- _What the task asks_:
Reproduce only the lines that run from the line with "Task: Click the Show Answer button" to the last line of the material, both ends included, exactly as they appear.

- _Source data_:
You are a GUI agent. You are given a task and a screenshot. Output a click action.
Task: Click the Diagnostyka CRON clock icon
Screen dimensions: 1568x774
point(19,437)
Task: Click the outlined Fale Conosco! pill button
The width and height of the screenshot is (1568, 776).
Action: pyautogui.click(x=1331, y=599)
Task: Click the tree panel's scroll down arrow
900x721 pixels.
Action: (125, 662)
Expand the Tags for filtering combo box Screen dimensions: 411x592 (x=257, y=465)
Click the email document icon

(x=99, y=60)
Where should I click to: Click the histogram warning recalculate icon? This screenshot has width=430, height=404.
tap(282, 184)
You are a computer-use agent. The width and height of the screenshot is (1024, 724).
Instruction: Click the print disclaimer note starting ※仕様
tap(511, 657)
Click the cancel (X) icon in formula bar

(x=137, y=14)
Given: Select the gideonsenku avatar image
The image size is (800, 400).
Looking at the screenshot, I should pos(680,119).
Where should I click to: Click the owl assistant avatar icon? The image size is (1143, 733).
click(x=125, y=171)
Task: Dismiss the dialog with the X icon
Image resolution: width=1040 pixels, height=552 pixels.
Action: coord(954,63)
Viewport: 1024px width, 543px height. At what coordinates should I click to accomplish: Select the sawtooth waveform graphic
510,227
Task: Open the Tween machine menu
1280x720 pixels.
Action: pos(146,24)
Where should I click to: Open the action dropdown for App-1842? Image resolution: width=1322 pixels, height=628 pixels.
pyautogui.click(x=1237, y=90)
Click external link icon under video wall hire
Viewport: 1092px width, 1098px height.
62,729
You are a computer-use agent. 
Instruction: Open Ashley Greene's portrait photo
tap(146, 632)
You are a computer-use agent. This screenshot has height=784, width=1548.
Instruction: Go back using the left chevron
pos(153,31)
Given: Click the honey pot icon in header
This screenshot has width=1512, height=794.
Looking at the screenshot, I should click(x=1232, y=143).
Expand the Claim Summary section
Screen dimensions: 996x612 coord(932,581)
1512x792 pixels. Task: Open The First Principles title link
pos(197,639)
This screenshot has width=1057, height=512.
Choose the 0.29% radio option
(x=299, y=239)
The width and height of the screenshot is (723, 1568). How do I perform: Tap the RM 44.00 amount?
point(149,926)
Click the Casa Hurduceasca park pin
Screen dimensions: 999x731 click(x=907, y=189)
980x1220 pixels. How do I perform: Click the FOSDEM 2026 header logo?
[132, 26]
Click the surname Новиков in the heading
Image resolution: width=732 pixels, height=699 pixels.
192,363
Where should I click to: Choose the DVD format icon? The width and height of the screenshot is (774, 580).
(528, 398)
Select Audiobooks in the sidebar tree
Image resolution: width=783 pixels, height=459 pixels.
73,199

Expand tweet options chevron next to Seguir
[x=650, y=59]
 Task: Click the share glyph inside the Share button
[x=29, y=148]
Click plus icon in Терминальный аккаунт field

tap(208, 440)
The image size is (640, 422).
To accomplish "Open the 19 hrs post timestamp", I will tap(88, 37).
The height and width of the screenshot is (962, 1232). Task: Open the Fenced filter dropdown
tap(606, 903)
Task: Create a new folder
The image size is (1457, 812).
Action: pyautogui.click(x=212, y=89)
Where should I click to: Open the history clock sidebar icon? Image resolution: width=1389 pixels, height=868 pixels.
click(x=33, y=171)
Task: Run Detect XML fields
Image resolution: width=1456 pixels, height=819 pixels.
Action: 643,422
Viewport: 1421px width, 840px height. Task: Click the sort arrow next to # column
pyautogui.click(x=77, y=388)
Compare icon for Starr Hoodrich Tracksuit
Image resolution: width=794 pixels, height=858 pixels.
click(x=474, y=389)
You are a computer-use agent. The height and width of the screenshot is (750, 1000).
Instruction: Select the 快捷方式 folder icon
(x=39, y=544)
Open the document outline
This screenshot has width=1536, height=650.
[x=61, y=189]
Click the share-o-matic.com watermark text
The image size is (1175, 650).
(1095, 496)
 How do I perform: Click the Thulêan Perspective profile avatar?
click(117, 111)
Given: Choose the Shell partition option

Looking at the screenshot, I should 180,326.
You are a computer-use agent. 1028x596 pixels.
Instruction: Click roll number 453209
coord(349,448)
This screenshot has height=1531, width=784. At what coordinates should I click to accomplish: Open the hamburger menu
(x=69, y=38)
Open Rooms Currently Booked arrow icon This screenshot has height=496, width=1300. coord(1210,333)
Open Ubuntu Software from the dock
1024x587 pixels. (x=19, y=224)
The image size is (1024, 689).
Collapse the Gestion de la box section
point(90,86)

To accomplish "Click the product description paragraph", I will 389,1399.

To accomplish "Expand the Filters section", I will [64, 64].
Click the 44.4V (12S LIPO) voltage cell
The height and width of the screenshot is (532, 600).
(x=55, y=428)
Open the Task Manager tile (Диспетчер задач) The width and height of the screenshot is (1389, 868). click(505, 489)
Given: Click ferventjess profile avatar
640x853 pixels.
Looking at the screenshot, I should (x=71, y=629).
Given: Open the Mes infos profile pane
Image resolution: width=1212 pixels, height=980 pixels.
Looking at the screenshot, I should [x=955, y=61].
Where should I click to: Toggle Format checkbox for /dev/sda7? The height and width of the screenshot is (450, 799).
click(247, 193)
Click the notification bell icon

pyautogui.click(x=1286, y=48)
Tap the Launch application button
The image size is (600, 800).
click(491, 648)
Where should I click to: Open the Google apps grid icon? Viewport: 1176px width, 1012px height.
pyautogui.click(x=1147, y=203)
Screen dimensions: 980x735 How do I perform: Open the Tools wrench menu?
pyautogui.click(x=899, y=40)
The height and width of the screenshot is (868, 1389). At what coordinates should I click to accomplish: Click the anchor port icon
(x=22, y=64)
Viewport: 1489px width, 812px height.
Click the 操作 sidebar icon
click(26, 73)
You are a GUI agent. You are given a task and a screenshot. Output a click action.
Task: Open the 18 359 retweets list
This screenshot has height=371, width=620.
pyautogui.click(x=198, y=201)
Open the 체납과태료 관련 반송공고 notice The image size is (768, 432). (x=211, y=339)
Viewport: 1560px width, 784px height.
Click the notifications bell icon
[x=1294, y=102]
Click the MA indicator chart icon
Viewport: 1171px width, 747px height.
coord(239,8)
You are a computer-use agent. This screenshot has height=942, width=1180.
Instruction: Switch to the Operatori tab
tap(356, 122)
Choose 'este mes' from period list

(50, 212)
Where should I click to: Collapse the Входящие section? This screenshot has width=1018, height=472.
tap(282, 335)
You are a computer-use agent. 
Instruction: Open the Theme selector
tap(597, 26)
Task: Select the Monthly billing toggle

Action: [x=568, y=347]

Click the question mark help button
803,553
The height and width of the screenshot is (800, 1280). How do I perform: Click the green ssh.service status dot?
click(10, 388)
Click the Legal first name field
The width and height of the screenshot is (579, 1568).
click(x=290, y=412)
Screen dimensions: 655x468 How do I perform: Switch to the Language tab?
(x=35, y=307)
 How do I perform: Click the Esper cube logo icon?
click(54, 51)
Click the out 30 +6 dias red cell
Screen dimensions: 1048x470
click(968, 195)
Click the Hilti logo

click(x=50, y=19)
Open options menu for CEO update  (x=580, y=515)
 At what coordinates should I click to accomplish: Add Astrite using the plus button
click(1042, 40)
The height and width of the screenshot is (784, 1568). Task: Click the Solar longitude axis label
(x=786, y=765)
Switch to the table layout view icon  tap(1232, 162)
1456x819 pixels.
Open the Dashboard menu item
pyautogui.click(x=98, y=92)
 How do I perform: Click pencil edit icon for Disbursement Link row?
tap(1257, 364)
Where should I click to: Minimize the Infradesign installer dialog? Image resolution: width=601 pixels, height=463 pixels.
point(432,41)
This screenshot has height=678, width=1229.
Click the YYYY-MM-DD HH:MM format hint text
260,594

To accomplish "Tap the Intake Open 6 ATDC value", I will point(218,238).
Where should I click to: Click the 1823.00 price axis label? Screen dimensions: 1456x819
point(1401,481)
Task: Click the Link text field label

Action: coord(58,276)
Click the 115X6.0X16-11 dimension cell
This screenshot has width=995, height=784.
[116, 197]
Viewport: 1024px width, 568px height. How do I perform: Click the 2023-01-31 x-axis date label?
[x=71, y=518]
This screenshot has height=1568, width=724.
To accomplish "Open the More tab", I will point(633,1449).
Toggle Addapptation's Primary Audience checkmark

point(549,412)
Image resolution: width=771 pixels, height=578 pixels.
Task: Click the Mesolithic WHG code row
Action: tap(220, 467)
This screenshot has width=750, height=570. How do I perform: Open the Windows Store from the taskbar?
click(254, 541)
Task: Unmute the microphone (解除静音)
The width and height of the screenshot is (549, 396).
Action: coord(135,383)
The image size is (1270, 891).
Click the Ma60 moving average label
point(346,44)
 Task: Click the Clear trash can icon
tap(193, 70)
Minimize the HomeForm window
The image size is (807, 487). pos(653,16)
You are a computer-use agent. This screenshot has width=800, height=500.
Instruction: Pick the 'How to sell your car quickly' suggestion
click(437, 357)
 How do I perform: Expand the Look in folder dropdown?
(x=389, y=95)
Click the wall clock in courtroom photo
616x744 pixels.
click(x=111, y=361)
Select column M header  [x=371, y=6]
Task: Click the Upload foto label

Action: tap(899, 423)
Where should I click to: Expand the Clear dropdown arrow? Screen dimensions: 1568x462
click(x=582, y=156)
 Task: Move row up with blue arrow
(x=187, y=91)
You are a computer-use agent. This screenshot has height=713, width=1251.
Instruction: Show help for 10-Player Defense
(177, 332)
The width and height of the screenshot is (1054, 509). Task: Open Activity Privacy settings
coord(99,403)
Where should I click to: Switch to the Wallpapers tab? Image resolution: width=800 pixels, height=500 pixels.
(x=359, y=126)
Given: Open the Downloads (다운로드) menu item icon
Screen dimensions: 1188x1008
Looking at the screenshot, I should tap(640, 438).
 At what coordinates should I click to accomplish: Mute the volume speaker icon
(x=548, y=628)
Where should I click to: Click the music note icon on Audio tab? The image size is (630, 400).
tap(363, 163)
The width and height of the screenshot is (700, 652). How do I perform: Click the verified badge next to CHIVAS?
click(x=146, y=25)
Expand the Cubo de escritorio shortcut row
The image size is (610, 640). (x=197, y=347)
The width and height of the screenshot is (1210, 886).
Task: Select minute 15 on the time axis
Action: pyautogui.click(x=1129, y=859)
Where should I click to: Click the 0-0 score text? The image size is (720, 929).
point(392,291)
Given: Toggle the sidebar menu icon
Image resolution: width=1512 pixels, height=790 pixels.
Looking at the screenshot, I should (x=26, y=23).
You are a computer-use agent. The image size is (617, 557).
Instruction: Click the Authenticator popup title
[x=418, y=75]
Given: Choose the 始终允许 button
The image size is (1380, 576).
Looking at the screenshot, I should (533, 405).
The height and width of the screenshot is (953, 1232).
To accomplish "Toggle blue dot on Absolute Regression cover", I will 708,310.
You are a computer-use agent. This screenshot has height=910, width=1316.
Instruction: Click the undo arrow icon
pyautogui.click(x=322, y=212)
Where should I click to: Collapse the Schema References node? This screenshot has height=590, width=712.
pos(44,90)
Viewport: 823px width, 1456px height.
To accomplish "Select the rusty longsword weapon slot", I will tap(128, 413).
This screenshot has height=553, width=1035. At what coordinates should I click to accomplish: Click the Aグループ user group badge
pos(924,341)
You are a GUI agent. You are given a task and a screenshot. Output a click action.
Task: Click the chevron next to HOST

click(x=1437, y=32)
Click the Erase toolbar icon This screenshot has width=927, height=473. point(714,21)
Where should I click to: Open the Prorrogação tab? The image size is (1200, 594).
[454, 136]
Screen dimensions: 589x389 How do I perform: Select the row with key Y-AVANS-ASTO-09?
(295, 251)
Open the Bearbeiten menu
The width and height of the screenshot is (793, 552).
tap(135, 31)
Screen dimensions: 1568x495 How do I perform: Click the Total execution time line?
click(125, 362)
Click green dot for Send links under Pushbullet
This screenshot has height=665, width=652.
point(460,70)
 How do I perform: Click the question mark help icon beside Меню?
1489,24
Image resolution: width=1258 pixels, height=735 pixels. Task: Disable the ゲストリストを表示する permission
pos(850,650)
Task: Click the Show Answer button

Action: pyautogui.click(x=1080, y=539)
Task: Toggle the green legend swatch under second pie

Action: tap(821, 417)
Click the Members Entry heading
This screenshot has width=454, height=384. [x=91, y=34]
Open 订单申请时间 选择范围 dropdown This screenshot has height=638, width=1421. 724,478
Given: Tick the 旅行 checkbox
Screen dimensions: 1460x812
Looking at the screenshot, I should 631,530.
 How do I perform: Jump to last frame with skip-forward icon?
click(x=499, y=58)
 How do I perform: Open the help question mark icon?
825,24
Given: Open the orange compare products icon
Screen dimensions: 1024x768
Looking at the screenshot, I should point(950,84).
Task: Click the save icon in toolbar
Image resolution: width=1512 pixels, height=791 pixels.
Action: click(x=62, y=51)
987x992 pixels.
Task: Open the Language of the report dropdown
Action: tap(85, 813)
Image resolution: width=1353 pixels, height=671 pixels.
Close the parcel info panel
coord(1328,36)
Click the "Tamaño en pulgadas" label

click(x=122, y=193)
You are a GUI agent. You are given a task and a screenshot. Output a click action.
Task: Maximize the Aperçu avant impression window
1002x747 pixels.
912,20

- _Reply_:
Task: Click the Show Answer button

Action: pyautogui.click(x=1080, y=539)
Task: Toggle the green legend swatch under second pie

Action: tap(821, 417)
Click the Members Entry heading
This screenshot has width=454, height=384. [x=91, y=34]
Open 订单申请时间 选择范围 dropdown This screenshot has height=638, width=1421. 724,478
Given: Tick the 旅行 checkbox
Screen dimensions: 1460x812
Looking at the screenshot, I should 631,530.
 How do I perform: Jump to last frame with skip-forward icon?
click(x=499, y=58)
 How do I perform: Open the help question mark icon?
825,24
Given: Open the orange compare products icon
Screen dimensions: 1024x768
Looking at the screenshot, I should point(950,84).
Task: Click the save icon in toolbar
Image resolution: width=1512 pixels, height=791 pixels.
Action: click(x=62, y=51)
987x992 pixels.
Task: Open the Language of the report dropdown
Action: tap(85, 813)
Image resolution: width=1353 pixels, height=671 pixels.
Close the parcel info panel
coord(1328,36)
Click the "Tamaño en pulgadas" label

click(x=122, y=193)
You are a GUI agent. You are given a task and a screenshot. Output a click action.
Task: Maximize the Aperçu avant impression window
1002x747 pixels.
912,20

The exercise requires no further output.